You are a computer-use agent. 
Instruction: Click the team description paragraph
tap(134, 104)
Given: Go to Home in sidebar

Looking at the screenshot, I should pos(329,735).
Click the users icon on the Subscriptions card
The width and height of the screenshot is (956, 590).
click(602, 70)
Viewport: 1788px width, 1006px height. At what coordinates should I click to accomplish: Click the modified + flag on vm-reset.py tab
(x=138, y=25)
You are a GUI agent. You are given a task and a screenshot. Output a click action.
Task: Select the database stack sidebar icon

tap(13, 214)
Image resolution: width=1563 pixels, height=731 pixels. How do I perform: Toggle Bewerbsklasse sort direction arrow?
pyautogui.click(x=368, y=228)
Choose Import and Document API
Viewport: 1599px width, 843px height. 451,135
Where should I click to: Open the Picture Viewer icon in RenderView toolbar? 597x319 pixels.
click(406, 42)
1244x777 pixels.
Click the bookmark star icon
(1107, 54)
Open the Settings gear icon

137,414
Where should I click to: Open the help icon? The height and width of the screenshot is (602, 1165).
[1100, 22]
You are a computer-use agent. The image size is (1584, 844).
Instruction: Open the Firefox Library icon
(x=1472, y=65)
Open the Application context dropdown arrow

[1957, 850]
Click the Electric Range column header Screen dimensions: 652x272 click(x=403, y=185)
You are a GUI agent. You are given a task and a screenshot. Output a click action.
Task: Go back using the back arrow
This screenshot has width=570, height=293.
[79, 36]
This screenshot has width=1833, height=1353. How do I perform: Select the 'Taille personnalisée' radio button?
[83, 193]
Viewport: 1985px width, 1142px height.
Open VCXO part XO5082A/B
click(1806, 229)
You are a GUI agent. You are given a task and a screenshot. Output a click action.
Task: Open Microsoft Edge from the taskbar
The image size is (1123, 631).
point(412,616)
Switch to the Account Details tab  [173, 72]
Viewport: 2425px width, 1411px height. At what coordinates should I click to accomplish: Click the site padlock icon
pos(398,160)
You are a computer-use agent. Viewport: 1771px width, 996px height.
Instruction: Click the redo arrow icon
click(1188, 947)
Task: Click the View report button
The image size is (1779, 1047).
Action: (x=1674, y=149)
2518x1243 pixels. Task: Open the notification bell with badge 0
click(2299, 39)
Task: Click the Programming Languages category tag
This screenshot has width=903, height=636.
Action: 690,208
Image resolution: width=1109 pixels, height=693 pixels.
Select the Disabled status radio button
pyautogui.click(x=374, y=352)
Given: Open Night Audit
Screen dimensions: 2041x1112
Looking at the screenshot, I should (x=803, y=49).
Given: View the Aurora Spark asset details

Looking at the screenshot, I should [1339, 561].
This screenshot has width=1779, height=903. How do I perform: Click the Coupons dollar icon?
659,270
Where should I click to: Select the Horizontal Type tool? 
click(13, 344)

### Exercise prompt
Restate every entry word for word.

### Answer below
You are a computer-use agent. 
Instruction: Click the team description paragraph
tap(134, 104)
Given: Go to Home in sidebar

Looking at the screenshot, I should pos(329,735).
Click the users icon on the Subscriptions card
The width and height of the screenshot is (956, 590).
click(602, 70)
Viewport: 1788px width, 1006px height. At what coordinates should I click to accomplish: Click the modified + flag on vm-reset.py tab
(x=138, y=25)
You are a GUI agent. You are given a task and a screenshot. Output a click action.
Task: Select the database stack sidebar icon

tap(13, 214)
Image resolution: width=1563 pixels, height=731 pixels. How do I perform: Toggle Bewerbsklasse sort direction arrow?
pyautogui.click(x=368, y=228)
Choose Import and Document API
Viewport: 1599px width, 843px height. 451,135
Where should I click to: Open the Picture Viewer icon in RenderView toolbar? 597x319 pixels.
click(406, 42)
1244x777 pixels.
Click the bookmark star icon
(1107, 54)
Open the Settings gear icon

137,414
Where should I click to: Open the help icon? The height and width of the screenshot is (602, 1165).
[1100, 22]
You are a computer-use agent. The image size is (1584, 844).
Instruction: Open the Firefox Library icon
(x=1472, y=65)
Open the Application context dropdown arrow

[1957, 850]
Click the Electric Range column header Screen dimensions: 652x272 click(x=403, y=185)
You are a GUI agent. You are given a task and a screenshot. Output a click action.
Task: Go back using the back arrow
This screenshot has width=570, height=293.
[79, 36]
This screenshot has width=1833, height=1353. How do I perform: Select the 'Taille personnalisée' radio button?
[83, 193]
Viewport: 1985px width, 1142px height.
Open VCXO part XO5082A/B
click(1806, 229)
You are a GUI agent. You are given a task and a screenshot. Output a click action.
Task: Open Microsoft Edge from the taskbar
The image size is (1123, 631).
point(412,616)
Switch to the Account Details tab  [173, 72]
Viewport: 2425px width, 1411px height. At what coordinates should I click to accomplish: Click the site padlock icon
pos(398,160)
You are a computer-use agent. Viewport: 1771px width, 996px height.
Instruction: Click the redo arrow icon
click(1188, 947)
Task: Click the View report button
The image size is (1779, 1047).
Action: (x=1674, y=149)
2518x1243 pixels. Task: Open the notification bell with badge 0
click(2299, 39)
Task: Click the Programming Languages category tag
This screenshot has width=903, height=636.
Action: 690,208
Image resolution: width=1109 pixels, height=693 pixels.
Select the Disabled status radio button
pyautogui.click(x=374, y=352)
Given: Open Night Audit
Screen dimensions: 2041x1112
Looking at the screenshot, I should (x=803, y=49).
Given: View the Aurora Spark asset details

Looking at the screenshot, I should [1339, 561].
This screenshot has width=1779, height=903. How do I perform: Click the Coupons dollar icon?
659,270
Where should I click to: Select the Horizontal Type tool? 
click(13, 344)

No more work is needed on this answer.